Provided data »
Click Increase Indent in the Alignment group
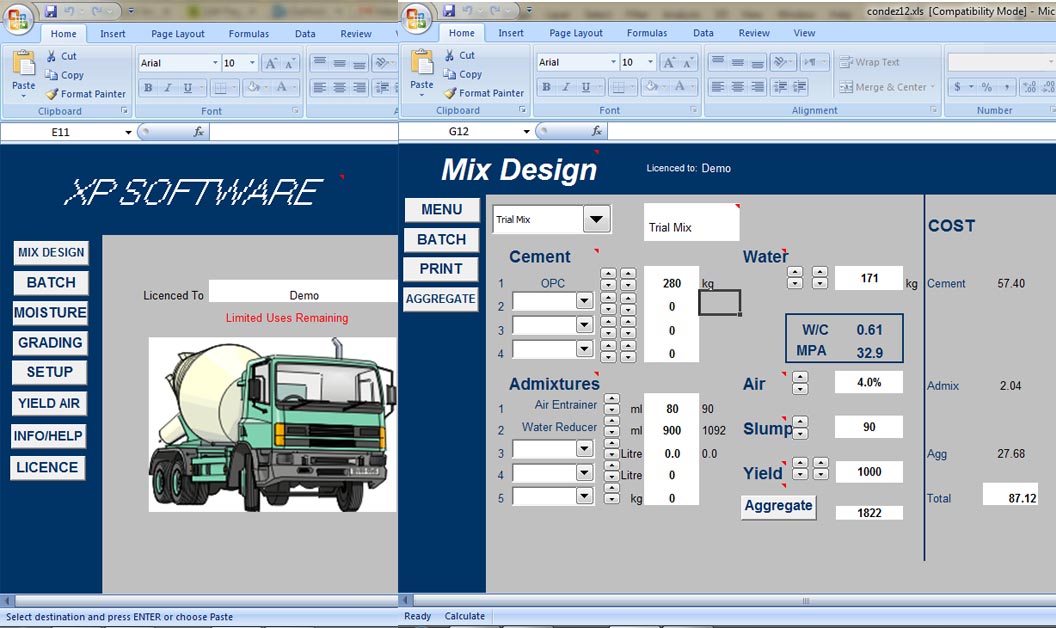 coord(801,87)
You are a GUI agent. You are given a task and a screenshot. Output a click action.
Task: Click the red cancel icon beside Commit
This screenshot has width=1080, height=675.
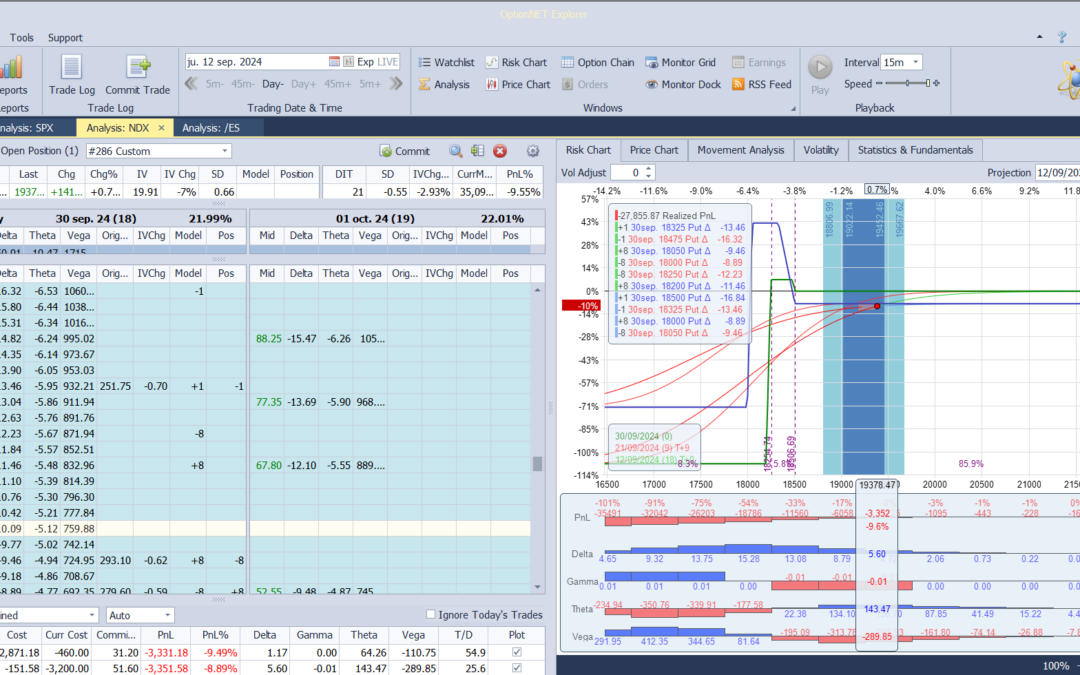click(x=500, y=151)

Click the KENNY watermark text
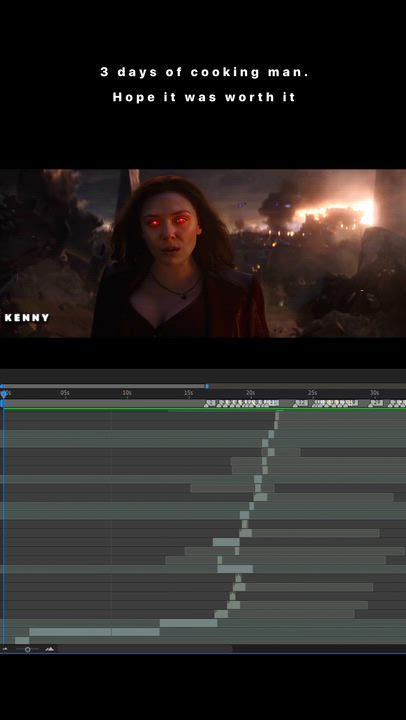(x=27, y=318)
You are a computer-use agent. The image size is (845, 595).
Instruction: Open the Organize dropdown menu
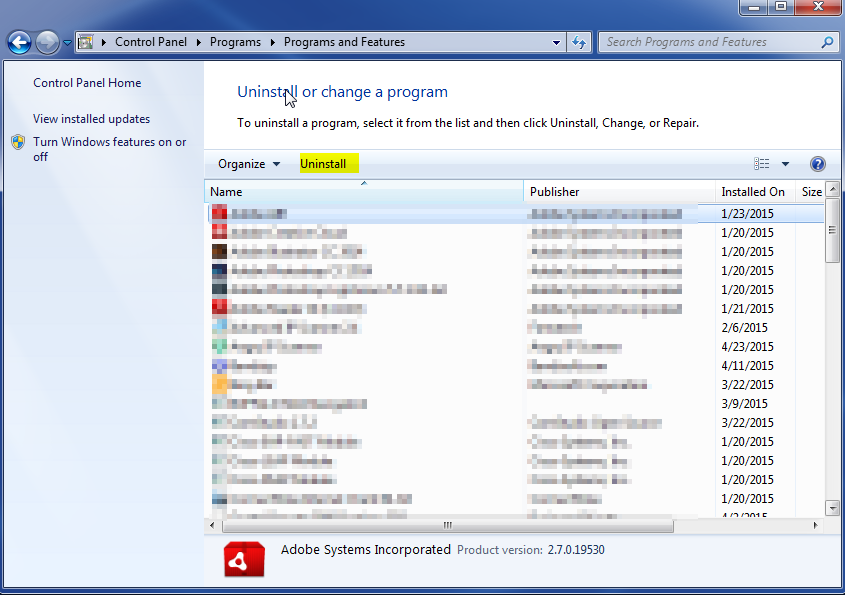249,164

Exercise prompt » Go through the listing above, and whenever a line holds the word "agent", copy it.

Problem solution »
You are a GUI agent. You are given a task and a screenshot. Output a click action.
You are a computer-use agent. The image size is (845, 595).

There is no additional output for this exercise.